## SUPPLIED INFORMATION
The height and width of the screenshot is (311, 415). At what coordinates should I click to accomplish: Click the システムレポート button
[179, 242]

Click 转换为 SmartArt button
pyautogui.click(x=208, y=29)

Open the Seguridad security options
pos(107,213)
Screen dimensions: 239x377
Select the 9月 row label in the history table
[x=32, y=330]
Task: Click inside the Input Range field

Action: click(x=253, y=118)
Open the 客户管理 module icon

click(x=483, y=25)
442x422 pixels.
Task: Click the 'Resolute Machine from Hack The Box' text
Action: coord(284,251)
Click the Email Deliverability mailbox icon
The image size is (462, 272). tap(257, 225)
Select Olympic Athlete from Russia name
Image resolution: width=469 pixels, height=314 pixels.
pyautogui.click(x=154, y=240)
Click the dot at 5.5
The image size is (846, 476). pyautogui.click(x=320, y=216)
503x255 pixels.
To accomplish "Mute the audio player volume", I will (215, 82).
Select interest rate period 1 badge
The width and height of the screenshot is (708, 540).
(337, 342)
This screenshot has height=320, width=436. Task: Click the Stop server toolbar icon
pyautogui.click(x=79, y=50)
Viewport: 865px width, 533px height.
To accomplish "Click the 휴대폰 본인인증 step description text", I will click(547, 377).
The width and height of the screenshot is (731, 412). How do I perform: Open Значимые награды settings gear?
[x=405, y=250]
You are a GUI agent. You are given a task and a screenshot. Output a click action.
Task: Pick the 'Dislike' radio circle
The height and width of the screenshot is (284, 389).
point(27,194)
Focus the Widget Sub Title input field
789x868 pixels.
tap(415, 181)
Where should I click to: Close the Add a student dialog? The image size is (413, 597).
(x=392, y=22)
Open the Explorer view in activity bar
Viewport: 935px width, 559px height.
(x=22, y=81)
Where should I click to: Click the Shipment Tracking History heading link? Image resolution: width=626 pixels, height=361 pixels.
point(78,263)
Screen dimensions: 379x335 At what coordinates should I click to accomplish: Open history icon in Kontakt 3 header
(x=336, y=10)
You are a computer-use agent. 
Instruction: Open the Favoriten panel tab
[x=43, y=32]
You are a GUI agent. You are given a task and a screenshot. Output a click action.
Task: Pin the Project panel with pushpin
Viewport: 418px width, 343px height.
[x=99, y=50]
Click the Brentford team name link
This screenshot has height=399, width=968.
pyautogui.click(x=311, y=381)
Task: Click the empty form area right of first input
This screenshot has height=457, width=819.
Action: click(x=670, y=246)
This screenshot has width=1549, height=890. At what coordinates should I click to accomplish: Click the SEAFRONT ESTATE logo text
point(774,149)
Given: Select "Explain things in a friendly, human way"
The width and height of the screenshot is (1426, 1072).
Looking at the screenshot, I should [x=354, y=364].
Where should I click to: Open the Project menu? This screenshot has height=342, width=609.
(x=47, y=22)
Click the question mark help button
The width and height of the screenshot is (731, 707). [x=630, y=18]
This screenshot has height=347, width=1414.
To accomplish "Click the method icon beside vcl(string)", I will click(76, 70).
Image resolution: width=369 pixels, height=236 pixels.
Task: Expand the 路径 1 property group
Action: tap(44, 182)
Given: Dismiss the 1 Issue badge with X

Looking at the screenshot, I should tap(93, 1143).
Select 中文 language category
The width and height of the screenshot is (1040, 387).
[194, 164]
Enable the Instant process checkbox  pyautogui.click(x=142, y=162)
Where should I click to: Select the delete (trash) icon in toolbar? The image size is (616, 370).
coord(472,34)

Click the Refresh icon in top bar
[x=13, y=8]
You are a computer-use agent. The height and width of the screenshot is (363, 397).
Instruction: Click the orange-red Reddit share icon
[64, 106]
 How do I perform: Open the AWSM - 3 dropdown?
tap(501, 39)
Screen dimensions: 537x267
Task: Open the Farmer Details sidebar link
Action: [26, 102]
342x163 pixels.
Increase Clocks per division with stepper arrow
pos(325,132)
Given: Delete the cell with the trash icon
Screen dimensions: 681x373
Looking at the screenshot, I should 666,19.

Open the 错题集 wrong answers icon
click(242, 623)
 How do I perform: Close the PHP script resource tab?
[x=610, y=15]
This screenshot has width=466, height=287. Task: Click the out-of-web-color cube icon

## AIM OF THE EXERCISE
Go through the data above and return every line exactly.

## WRITTEN SOLUTION
The height and width of the screenshot is (311, 415). At what coordinates should I click to accomplish: Click the システムレポート button
[179, 242]

Click 转换为 SmartArt button
pyautogui.click(x=208, y=29)

Open the Seguridad security options
pos(107,213)
Screen dimensions: 239x377
Select the 9月 row label in the history table
[x=32, y=330]
Task: Click inside the Input Range field

Action: click(x=253, y=118)
Open the 客户管理 module icon

click(x=483, y=25)
442x422 pixels.
Task: Click the 'Resolute Machine from Hack The Box' text
Action: coord(284,251)
Click the Email Deliverability mailbox icon
The image size is (462, 272). tap(257, 225)
Select Olympic Athlete from Russia name
Image resolution: width=469 pixels, height=314 pixels.
pyautogui.click(x=154, y=240)
Click the dot at 5.5
The image size is (846, 476). pyautogui.click(x=320, y=216)
503x255 pixels.
To accomplish "Mute the audio player volume", I will (215, 82).
Select interest rate period 1 badge
The width and height of the screenshot is (708, 540).
(337, 342)
This screenshot has height=320, width=436. Task: Click the Stop server toolbar icon
pyautogui.click(x=79, y=50)
Viewport: 865px width, 533px height.
To accomplish "Click the 휴대폰 본인인증 step description text", I will click(547, 377).
The width and height of the screenshot is (731, 412). How do I perform: Open Значимые награды settings gear?
[x=405, y=250]
You are a GUI agent. You are given a task and a screenshot. Output a click action.
Task: Pick the 'Dislike' radio circle
The height and width of the screenshot is (284, 389).
point(27,194)
Focus the Widget Sub Title input field
789x868 pixels.
tap(415, 181)
Where should I click to: Close the Add a student dialog? The image size is (413, 597).
(x=392, y=22)
Open the Explorer view in activity bar
Viewport: 935px width, 559px height.
(x=22, y=81)
Where should I click to: Click the Shipment Tracking History heading link? Image resolution: width=626 pixels, height=361 pixels.
point(78,263)
Screen dimensions: 379x335 At what coordinates should I click to accomplish: Open history icon in Kontakt 3 header
(x=336, y=10)
You are a computer-use agent. 
Instruction: Open the Favoriten panel tab
[x=43, y=32]
You are a GUI agent. You are given a task and a screenshot. Output a click action.
Task: Pin the Project panel with pushpin
Viewport: 418px width, 343px height.
[x=99, y=50]
Click the Brentford team name link
This screenshot has height=399, width=968.
pyautogui.click(x=311, y=381)
Task: Click the empty form area right of first input
This screenshot has height=457, width=819.
Action: click(x=670, y=246)
This screenshot has width=1549, height=890. At what coordinates should I click to accomplish: Click the SEAFRONT ESTATE logo text
point(774,149)
Given: Select "Explain things in a friendly, human way"
The width and height of the screenshot is (1426, 1072).
Looking at the screenshot, I should [x=354, y=364].
Where should I click to: Open the Project menu? This screenshot has height=342, width=609.
(x=47, y=22)
Click the question mark help button
The width and height of the screenshot is (731, 707). [x=630, y=18]
This screenshot has height=347, width=1414.
To accomplish "Click the method icon beside vcl(string)", I will click(76, 70).
Image resolution: width=369 pixels, height=236 pixels.
Task: Expand the 路径 1 property group
Action: tap(44, 182)
Given: Dismiss the 1 Issue badge with X

Looking at the screenshot, I should tap(93, 1143).
Select 中文 language category
The width and height of the screenshot is (1040, 387).
[194, 164]
Enable the Instant process checkbox  pyautogui.click(x=142, y=162)
Where should I click to: Select the delete (trash) icon in toolbar? The image size is (616, 370).
coord(472,34)

Click the Refresh icon in top bar
[x=13, y=8]
You are a computer-use agent. The height and width of the screenshot is (363, 397).
Instruction: Click the orange-red Reddit share icon
[64, 106]
 How do I perform: Open the AWSM - 3 dropdown?
tap(501, 39)
Screen dimensions: 537x267
Task: Open the Farmer Details sidebar link
Action: [26, 102]
342x163 pixels.
Increase Clocks per division with stepper arrow
pos(325,132)
Given: Delete the cell with the trash icon
Screen dimensions: 681x373
Looking at the screenshot, I should 666,19.

Open the 错题集 wrong answers icon
click(242, 623)
 How do I perform: Close the PHP script resource tab?
[x=610, y=15]
This screenshot has width=466, height=287. Task: Click the out-of-web-color cube icon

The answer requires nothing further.